Pixel coordinate grounding data:
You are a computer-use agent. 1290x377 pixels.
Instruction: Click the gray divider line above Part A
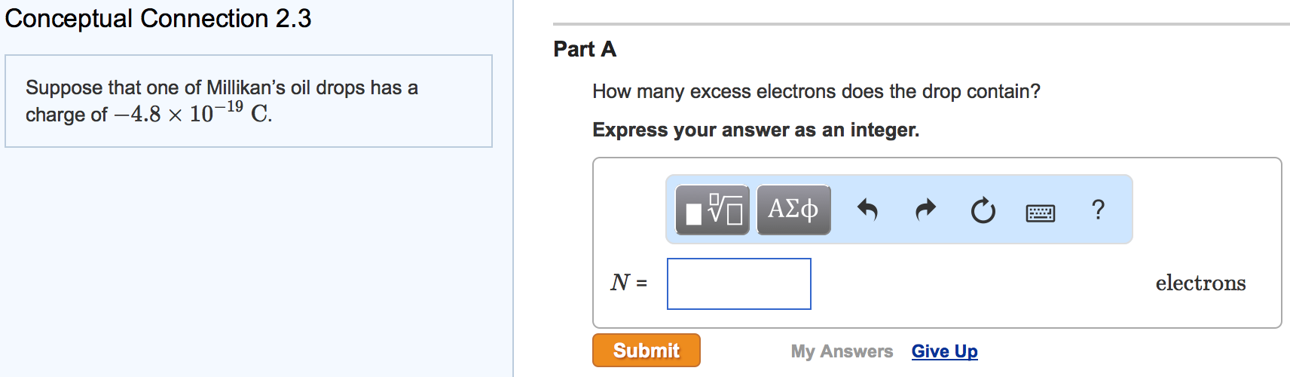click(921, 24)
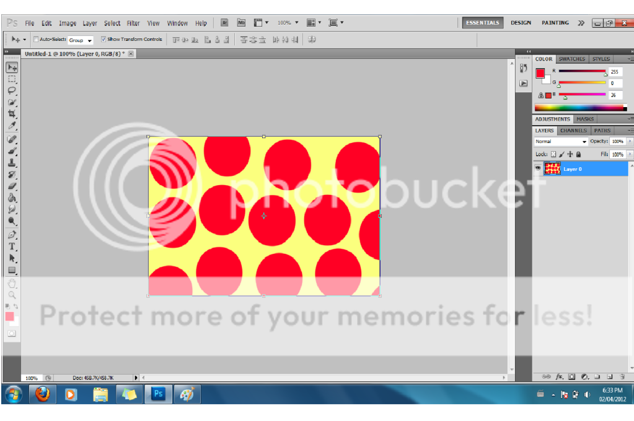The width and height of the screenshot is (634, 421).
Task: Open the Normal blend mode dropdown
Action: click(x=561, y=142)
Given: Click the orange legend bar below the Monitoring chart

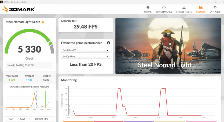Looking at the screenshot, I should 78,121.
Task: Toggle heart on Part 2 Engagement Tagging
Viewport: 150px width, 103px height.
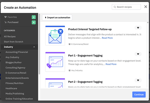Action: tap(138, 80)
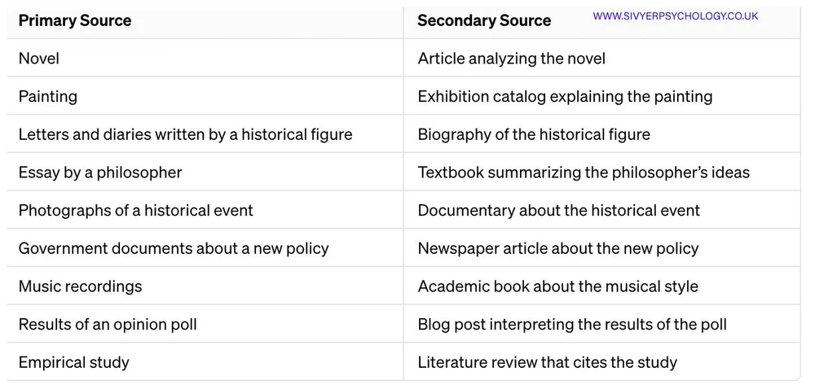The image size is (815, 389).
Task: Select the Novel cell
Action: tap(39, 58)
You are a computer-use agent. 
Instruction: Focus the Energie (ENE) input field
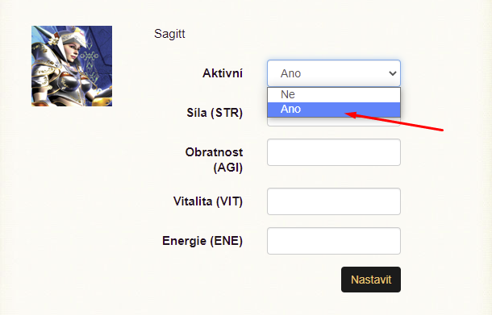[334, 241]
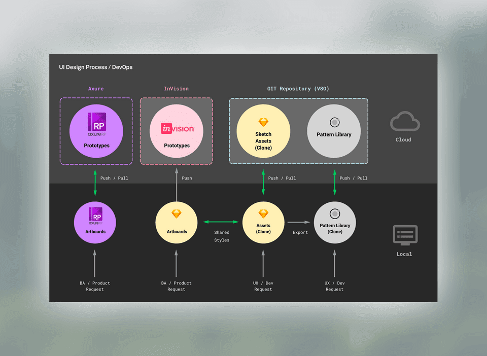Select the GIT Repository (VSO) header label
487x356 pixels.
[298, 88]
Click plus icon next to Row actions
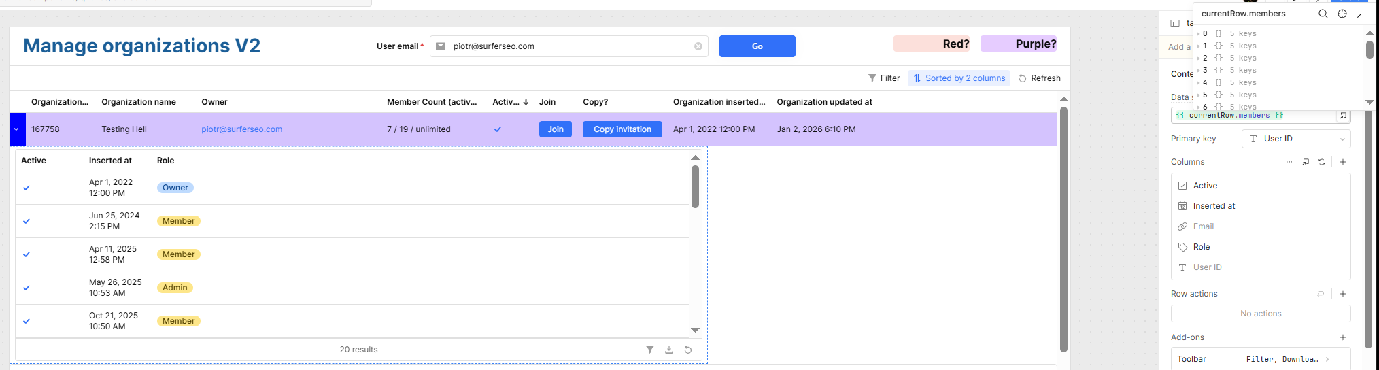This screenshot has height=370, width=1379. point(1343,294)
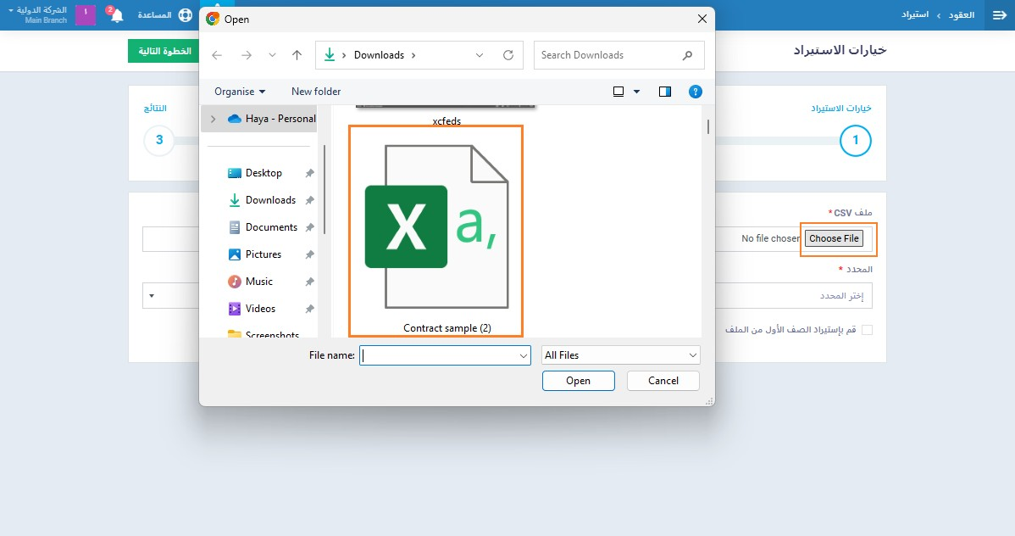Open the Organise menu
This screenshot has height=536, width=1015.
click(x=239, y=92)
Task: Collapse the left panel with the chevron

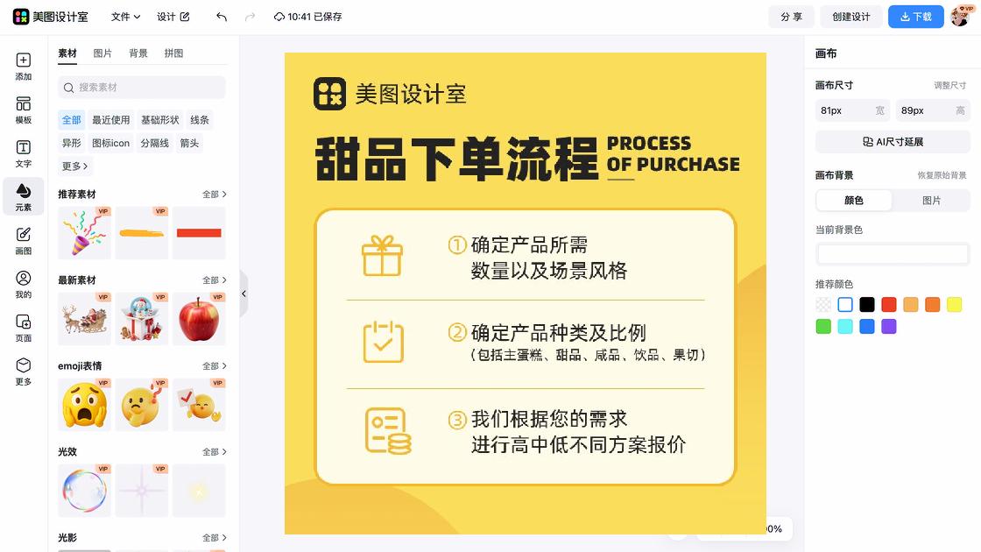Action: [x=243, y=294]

- _Activity_
Although the records include pictures, the copy should reproduce every line exactly and none of the pictures.

- _Answer space_
You are a computer-use agent. 1290x377 pixels.
Instruction: Click the gray divider line above Part A
click(921, 24)
The width and height of the screenshot is (634, 421).
Task: Open the Normal blend mode dropdown
Action: click(x=561, y=142)
Given: Click the orange legend bar below the Monitoring chart

Looking at the screenshot, I should 78,121.
Task: Toggle heart on Part 2 Engagement Tagging
Viewport: 150px width, 103px height.
Action: tap(138, 80)
The image size is (815, 389).
Task: Select the Novel cell
Action: tap(39, 58)
You are a computer-use agent. 
Instruction: Focus the Energie (ENE) input field
[334, 241]
Select the GIT Repository (VSO) header label
487x356 pixels.
[298, 88]
Click plus icon next to Row actions
This screenshot has height=370, width=1379. point(1343,294)
Open the Organise menu
This screenshot has height=536, width=1015.
click(x=239, y=92)
Task: Collapse the left panel with the chevron

Action: [x=243, y=294]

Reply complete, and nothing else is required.